■ Document extract ■
⁂

Re: [PATCH] dm rq: Avoid that request processing stalls sporadically

Ming Lei <ming.lei@xxxxxxxxxx> · Fri, 19 Jan 2018 08:11:37 +0800

On Thu, Jan 18, 2018 at 08:37:07AM -0800, Bart Van Assche wrote:
> If the .queue_rq() implementation of a block driver returns
> BLK_STS_RESOURCE then that block driver is responsible for
> rerunning the queue once the condition that caused it to return
> BLK_STS_RESOURCE has been cleared. The dm-mpath driver tells the
> dm core to requeue a request if e.g. not enough memory is
> available for cloning a request or if the underlying path is
> busy. Since the dm-mpath driver does not receive any kind of
> notification if the condition that caused it to return "requeue"
> is cleared, the only solution to avoid that dm-mpath request
> processing stalls is to call blk_mq_delay_run_hw_queue(). Hence
> this patch.

⁂

■ Source material ■
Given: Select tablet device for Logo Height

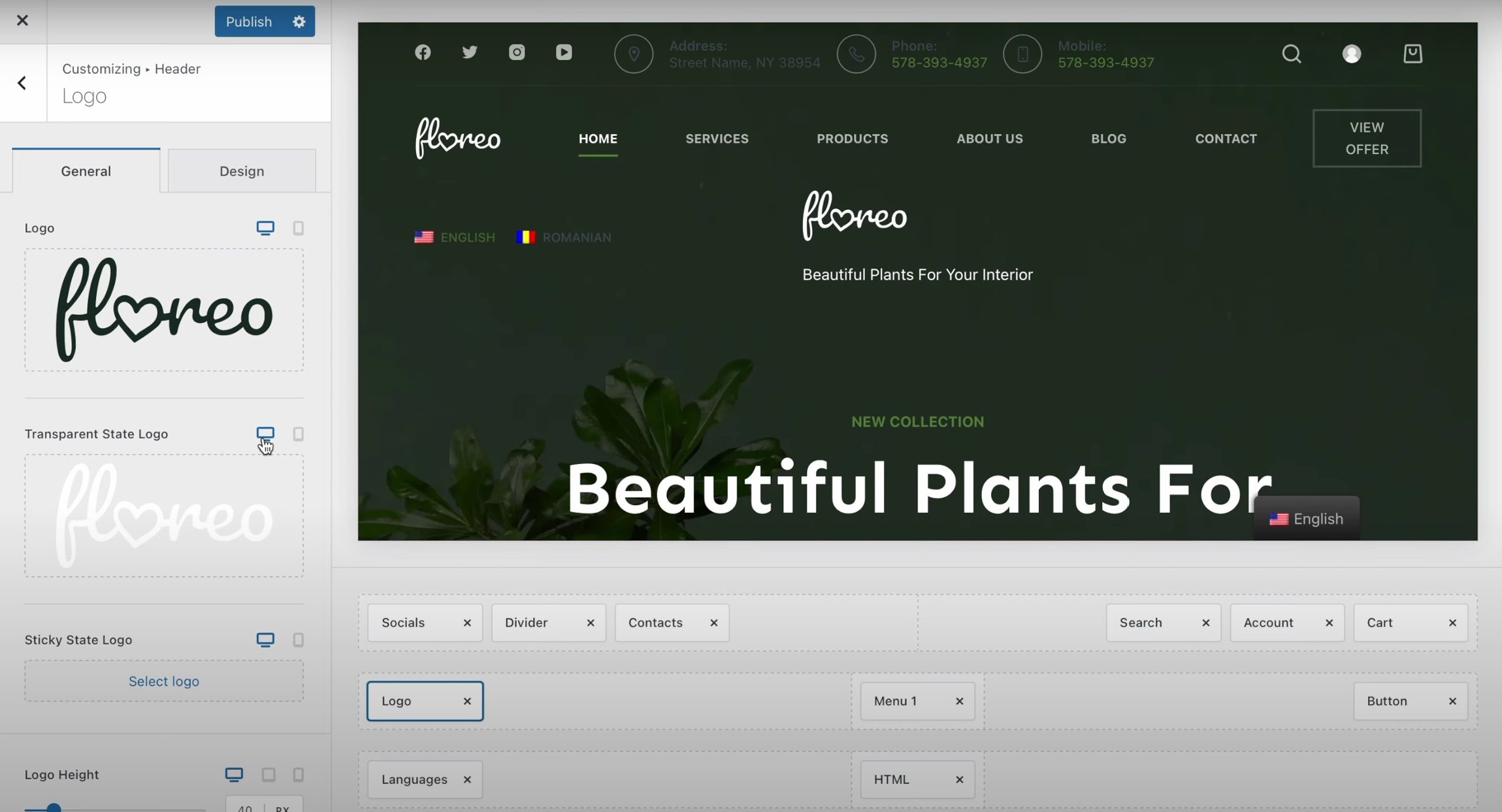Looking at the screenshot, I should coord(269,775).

⁂

In the dm rq patch reply, which function is named as the only way to keep dm-mpath request processing from stalling?

■ Written solution ■
blk_mq_delay_run_hw_queue()